What you will do: Reproduce the following records line for line, with nothing added or left out.

*****

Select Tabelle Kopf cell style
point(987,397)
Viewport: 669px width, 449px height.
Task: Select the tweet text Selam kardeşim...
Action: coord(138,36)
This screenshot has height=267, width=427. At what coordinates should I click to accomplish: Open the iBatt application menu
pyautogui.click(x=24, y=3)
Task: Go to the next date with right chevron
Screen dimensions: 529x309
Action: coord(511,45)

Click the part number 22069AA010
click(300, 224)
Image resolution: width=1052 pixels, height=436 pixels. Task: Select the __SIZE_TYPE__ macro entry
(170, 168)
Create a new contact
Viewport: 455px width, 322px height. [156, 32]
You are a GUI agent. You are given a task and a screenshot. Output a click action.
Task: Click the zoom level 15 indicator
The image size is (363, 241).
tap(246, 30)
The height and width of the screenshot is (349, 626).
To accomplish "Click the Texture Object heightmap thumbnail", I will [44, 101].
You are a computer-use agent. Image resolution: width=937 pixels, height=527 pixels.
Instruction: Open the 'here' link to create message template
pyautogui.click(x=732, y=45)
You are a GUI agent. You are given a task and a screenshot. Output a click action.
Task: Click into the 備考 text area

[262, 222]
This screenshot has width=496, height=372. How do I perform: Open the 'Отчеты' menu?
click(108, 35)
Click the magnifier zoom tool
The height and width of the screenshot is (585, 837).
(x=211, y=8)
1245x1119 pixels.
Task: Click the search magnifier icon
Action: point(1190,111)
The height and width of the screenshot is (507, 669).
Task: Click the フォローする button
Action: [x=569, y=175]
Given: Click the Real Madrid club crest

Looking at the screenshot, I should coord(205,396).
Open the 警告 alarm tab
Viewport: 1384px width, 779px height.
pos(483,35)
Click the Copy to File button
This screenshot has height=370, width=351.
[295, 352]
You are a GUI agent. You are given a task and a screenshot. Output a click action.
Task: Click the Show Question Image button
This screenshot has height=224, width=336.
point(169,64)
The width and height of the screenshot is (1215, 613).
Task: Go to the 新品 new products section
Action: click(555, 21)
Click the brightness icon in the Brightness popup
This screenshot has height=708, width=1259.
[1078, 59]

*****

Output of the exercise:
Select Tabelle Kopf cell style
point(987,397)
Viewport: 669px width, 449px height.
Task: Select the tweet text Selam kardeşim...
Action: coord(138,36)
This screenshot has height=267, width=427. At what coordinates should I click to accomplish: Open the iBatt application menu
pyautogui.click(x=24, y=3)
Task: Go to the next date with right chevron
Screen dimensions: 529x309
Action: coord(511,45)

Click the part number 22069AA010
click(300, 224)
Image resolution: width=1052 pixels, height=436 pixels. Task: Select the __SIZE_TYPE__ macro entry
(170, 168)
Create a new contact
Viewport: 455px width, 322px height. [156, 32]
You are a GUI agent. You are given a task and a screenshot. Output a click action.
Task: Click the zoom level 15 indicator
The image size is (363, 241).
tap(246, 30)
The height and width of the screenshot is (349, 626).
To accomplish "Click the Texture Object heightmap thumbnail", I will [44, 101].
You are a computer-use agent. Image resolution: width=937 pixels, height=527 pixels.
Instruction: Open the 'here' link to create message template
pyautogui.click(x=732, y=45)
You are a GUI agent. You are given a task and a screenshot. Output a click action.
Task: Click into the 備考 text area

[262, 222]
This screenshot has width=496, height=372. How do I perform: Open the 'Отчеты' menu?
click(108, 35)
Click the magnifier zoom tool
The height and width of the screenshot is (585, 837).
(x=211, y=8)
1245x1119 pixels.
Task: Click the search magnifier icon
Action: point(1190,111)
The height and width of the screenshot is (507, 669).
Task: Click the フォローする button
Action: [x=569, y=175]
Given: Click the Real Madrid club crest

Looking at the screenshot, I should coord(205,396).
Open the 警告 alarm tab
Viewport: 1384px width, 779px height.
pos(483,35)
Click the Copy to File button
This screenshot has height=370, width=351.
[295, 352]
You are a GUI agent. You are given a task and a screenshot. Output a click action.
Task: Click the Show Question Image button
This screenshot has height=224, width=336.
point(169,64)
The width and height of the screenshot is (1215, 613).
Task: Go to the 新品 new products section
Action: click(555, 21)
Click the brightness icon in the Brightness popup
This screenshot has height=708, width=1259.
[1078, 59]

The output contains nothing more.